과제 안내: 악성 채팅 분류 모델 글에서 Toxic label은 target 값 몇을 기준으로 할당하나요?

페이지 발췌:
•••

악성 채팅 분류 모델

주제 선정 이유

악성 채팅 문제가 최근 온라인 상에서 많은 문제가 되고 있음
채팅 검열 시스템의 잘못된 판단으로 정상 유저들을 악성 유저로 판단하는 문제가 종종 발생
딥러닝을 통하여 악성채팅을 정확하게 분류하고자 함

프로젝트 방법

1. Data Preprocessing

1-1. Data Labeling, Sampling

분류 모델 사용을 위해 Target값을 0.5를 기준으로 Toxic label 할당 및 Sampling을 통해 데이터 불균형 문제 해소

data_df = data[['id','comment_text','target']]

# set index
data_df.set_index('id', inplace=True)

# y_label
data_df['label'] = np.where(data_df['target'] >= 0.5, 1, 0) # Label 1 >= 0.5 / Label 0 < 0.5
#train_df.drop(['target'], axis=1, inplace=True)

# 언더샘플링 이용해서 불균형 문제 해소

# toxic nontoxic 분류
toxic = data_df[data_df['label']==1]
nontoxic = data_df[data_df['label']==0]

# nontoxic 에서 toxic 만큼 샘플링
nontoxic = nontoxic.sample(n=len(toxic),random_state =1018)

1-2. Remove Stopwords, Punctuations, Emojis

모델 학습 속도와 정확도를 위해 Stopword(are, is ...)와 Punctuation(!, ?, ..) 이모지 제거함수 정의

## Clean Punctuation & Stopwords
class clean_text:
	def __init__(self, text):
		self.text = text
	
	# Remove Punctuation
	def rm_punct(text):
		punct = set([p for p in "…/-'?!.,#$%\'()*+-/:;<=>@[\\]^_`{|}~`" + '""“”’' + '∞θ÷α•à−β∅³π‘₹´°£€\×™√²—–&'])
		text = [t for t in text if t not in punct]
			
		return "".join(text)

	# Remove Stopwords
	def rm_stopwords(text):
		word_tokens = word_tokenize(text)   
		result = [w for w in word_tokens if w not in stop_words]
				
		return " ".join(result)
## Clean Emoji
# 이모지 제거 함수 정의
import re

text_test = u'This dog \U0001f602'
print(text_test) # with emoji

emoji_pattern = re.compile("["
        u"\U0001F600-\U0001F64F"  # emoticons
        u"\U0001F300-\U0001F5FF"  # symbols & pictographs
        u"\U0001F680-\U0001F6FF"  # transport & map symbols
        u"\U0001F1E0-\U0001F1FF"  # flags (iOS)
                           "]+", flags=re.UNICODE)

•••

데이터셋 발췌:
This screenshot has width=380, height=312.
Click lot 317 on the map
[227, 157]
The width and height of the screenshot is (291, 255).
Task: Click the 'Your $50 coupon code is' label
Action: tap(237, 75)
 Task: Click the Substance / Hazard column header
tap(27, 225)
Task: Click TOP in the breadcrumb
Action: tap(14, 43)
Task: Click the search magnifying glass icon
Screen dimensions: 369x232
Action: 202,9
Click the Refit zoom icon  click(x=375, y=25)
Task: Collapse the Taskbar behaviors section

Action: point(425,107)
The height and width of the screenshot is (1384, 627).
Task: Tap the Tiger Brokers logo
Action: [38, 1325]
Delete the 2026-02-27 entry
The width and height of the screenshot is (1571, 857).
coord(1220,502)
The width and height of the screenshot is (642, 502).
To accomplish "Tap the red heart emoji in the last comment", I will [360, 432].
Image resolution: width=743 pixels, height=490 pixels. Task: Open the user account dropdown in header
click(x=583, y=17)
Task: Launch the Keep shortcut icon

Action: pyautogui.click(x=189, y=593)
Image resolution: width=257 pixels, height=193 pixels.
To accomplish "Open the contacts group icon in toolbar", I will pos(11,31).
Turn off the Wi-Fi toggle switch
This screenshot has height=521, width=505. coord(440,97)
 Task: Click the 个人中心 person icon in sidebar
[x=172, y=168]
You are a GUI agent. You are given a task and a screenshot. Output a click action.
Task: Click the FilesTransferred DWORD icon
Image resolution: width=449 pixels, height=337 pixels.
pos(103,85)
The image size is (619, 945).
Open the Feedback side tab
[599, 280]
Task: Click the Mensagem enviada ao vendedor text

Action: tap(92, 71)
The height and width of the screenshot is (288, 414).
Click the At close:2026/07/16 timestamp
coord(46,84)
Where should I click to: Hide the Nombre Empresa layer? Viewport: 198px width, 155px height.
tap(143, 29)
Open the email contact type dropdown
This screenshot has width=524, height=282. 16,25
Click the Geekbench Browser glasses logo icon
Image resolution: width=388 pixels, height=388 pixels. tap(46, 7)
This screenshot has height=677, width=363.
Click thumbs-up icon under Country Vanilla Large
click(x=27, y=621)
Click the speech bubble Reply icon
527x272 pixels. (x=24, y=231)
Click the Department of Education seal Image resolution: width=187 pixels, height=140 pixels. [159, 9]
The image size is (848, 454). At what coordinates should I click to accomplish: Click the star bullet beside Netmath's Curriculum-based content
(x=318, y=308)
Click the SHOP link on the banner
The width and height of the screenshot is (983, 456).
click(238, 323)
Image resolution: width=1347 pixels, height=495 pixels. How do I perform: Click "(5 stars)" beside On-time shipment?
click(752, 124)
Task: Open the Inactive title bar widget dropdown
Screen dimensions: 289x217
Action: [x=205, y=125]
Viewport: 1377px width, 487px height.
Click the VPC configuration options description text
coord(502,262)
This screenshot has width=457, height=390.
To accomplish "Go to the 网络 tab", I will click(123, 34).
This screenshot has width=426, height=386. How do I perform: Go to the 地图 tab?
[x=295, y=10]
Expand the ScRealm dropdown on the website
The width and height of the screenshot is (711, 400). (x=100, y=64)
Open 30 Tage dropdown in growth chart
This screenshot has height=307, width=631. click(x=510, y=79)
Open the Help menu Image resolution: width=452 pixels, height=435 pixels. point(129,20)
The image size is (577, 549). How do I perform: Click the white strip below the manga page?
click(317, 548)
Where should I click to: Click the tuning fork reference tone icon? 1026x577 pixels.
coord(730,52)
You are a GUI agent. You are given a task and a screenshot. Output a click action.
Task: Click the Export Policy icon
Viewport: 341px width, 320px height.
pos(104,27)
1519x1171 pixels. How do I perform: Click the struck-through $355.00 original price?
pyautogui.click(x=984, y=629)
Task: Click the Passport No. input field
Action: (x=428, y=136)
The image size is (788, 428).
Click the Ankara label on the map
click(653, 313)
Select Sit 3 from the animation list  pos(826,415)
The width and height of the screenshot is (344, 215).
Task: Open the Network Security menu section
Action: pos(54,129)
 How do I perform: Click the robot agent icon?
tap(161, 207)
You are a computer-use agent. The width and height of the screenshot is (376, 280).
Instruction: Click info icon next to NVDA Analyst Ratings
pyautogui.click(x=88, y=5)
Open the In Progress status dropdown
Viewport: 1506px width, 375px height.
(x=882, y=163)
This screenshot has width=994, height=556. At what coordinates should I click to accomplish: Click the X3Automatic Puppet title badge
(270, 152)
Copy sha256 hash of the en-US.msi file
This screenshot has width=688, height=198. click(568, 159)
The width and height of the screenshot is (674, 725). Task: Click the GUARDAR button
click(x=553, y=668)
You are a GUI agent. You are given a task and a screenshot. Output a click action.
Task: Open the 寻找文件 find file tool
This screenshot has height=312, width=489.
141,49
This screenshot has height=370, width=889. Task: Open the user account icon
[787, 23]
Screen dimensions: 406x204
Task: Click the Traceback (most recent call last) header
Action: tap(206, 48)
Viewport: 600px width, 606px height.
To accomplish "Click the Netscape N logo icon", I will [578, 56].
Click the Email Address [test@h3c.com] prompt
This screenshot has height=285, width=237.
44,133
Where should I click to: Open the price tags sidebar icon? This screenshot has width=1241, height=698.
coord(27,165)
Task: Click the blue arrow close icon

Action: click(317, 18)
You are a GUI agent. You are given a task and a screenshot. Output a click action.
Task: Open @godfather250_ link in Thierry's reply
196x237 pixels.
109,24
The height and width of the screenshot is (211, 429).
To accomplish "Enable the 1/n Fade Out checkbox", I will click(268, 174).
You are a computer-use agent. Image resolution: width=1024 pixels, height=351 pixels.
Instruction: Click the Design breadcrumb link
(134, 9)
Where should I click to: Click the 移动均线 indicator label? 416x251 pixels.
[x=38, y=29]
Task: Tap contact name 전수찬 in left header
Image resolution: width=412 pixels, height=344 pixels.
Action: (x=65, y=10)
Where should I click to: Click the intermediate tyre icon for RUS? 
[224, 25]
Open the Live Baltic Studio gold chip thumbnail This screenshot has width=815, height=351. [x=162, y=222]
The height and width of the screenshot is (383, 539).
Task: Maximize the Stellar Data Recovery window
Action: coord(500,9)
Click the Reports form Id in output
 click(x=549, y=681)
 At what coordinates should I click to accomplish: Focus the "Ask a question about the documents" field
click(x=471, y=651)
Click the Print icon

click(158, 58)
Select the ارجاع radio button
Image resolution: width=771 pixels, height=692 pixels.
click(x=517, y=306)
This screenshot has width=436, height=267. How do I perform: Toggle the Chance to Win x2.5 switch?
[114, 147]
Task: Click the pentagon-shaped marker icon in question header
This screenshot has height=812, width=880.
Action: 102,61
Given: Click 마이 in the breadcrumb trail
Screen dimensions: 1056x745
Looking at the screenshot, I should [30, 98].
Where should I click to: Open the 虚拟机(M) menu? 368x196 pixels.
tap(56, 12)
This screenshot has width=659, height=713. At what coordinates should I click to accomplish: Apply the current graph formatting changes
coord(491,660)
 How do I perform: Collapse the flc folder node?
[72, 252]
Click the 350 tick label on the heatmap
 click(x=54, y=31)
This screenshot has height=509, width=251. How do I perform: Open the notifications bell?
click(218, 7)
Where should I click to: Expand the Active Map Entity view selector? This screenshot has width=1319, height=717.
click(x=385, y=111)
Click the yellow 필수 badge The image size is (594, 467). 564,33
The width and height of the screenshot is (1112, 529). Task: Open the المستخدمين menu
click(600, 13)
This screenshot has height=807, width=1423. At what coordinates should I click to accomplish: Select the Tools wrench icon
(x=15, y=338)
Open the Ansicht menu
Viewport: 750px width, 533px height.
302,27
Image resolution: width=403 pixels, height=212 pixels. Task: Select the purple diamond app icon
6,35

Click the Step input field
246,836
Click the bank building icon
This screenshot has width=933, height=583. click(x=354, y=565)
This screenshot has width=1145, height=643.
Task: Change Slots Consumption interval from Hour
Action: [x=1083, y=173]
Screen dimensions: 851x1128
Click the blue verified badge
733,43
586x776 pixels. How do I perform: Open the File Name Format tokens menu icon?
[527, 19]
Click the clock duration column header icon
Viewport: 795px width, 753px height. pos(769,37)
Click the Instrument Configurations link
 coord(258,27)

•••

과제 답변: 0.5를 기준으로 하며, target이 0.5 이상이면 1, 0.5 미만이면 0을 할당합니다.